The following is an excerpt from my upcoming historical fantasy novel set in Ireland in 1846. The scene is in Donegal, where Valentia McDowell has insisted on touring the squalid workhouse, to see for herself the conditions therein.
The building was a grey brick structure with four floors and windows. It would have looked grim, even if she was unaware of its purpose. When she entered, though, the first thing that hit her was the stench. Unwashed bodies, feces, sweat and fear mingled with industrial scents to slap her in the face with an almost physical presence. She staggered for a moment, while Mellon chuckled.
“It’s a wee bit fresh in here, Mistress. Someone ought to have warned ye.”
She shot him a disgusted look, breathing through her mouth as much as she could.
They were in a bare hallway, with what looked like dormitory rooms on either side. She glanced in, noting rows of bare pallets with a single, threadbare blanket on each.

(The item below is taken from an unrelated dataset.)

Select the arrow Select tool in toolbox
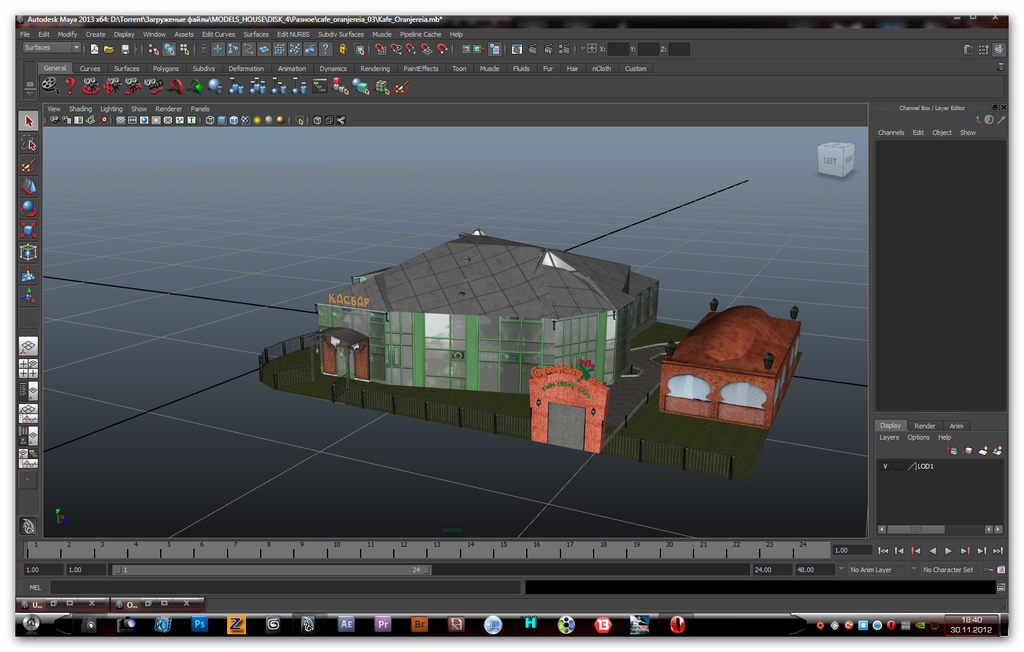The image size is (1024, 652). tap(28, 121)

“Men sleep on the left, women on the right. The children are on the other end of the
They continued until they came into a larger room filled with women doing needlework. The light was poor, and most were stooped over their work, trying hard to see. The dust in the room made it even more difficult to breathe than in the hallway near the dorms.
“How many hours a day are the workers required to work, Mr. Mellon?”
“Ten. The men are in the yard, breaking stone for roadworks and bridges.”
“And the children?” There had to be some, but none were with the women.
“Oh, they get schooling, until they are old enough to work. We even train them for proper jobs.”
“What sort of jobs?”
“Factory work and the like.”
While they were passing by, one woman fell out of her rickety chair, landing on the fabric she had been stitching. Mellon grunted and flicked a hand at a guard who was standing in the corner. The guard came over and propped the woman back up into her chair, but she fell over again.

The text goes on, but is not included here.